Formulating range queries across two bitemporal axes and four range elements is complicated, so MarkLogic offers shortcuts for creating temporal queries by using the relations defined by Allen’s Interval Algebra. These relations define all the possible relationships between two time intervals (e.g., preceding, overlapping, containing, meeting, finishing, etc.). MarkLogic also provides API functions for defining time ranges.
With these tools, applications can define a time period (for the system or valid time ranges) and combine those with Allen’s Interval Algebra operators to formulate any possible relationship among the time ranges in the bitemporal data. Under the covers, MarkLogic converts these queries to range index queries similar to what we described above.
For example, the previous search example could be written in XQuery using the contained-by operator for defining the system and valid parts:
cts:search(fn:doc(), cts:and-query(( cts:period-range-query( "valid", "ALN_CONTAINED_BY", cts:period(xs:dateTime("2015-01-08T00:00:00"), xs:dateTime("2015-01-09T23:59:59.99Z"))), cts:period-range-query( "system", "ALN_CONTAINED_BY", cts:period(xs:dateTime("2015-01-13T13:00:00"), xs:dateTime("2015-01-14T23:59:59.99Z"))))))
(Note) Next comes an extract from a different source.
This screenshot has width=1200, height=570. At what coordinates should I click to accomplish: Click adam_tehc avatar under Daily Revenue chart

To see the contribution of the range queries, you can wrap the query above in xdmp:plan. MarkLogic also lets you define time relations using a set of SQL 2011 operators, which are similar to Allen’s operators but less restrictive.
Through leveraging central features such as timestamps, collections, and range indexes, MarkLogic has created a powerful way for users to maintain a historical record of documents as they change over time. You can learn more about setting up and using bitemporal data in your applications with this white paper on Bitemporal in MarkLogic.
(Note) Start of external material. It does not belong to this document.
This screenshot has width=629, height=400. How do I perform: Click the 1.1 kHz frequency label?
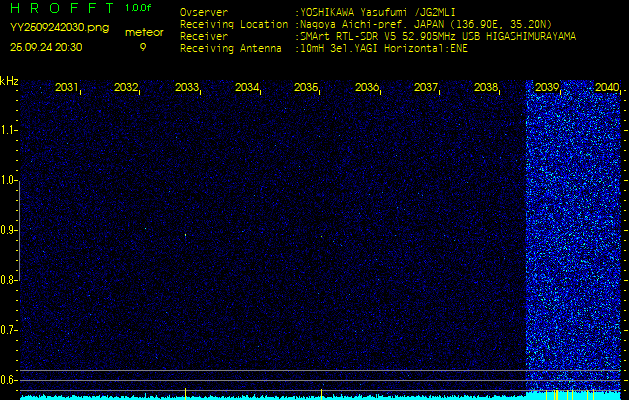[x=9, y=130]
 Bitemporal involves storing and managing lots of versions of time-stamped data. Modeling such data as self-contained documents in MarkLogic means that versions of data can be easily copied, updated, or deleted as time goes on. This is easier than with a relational database, where data is typically broken up, normalized, and stored across many tables.
 You can manually adjust the system times if you need to with the Last Stable Query Time feature.
 You can allow administrators to update documents in a temporal collection using non-temporal functions with the temporal:collection-set-options function.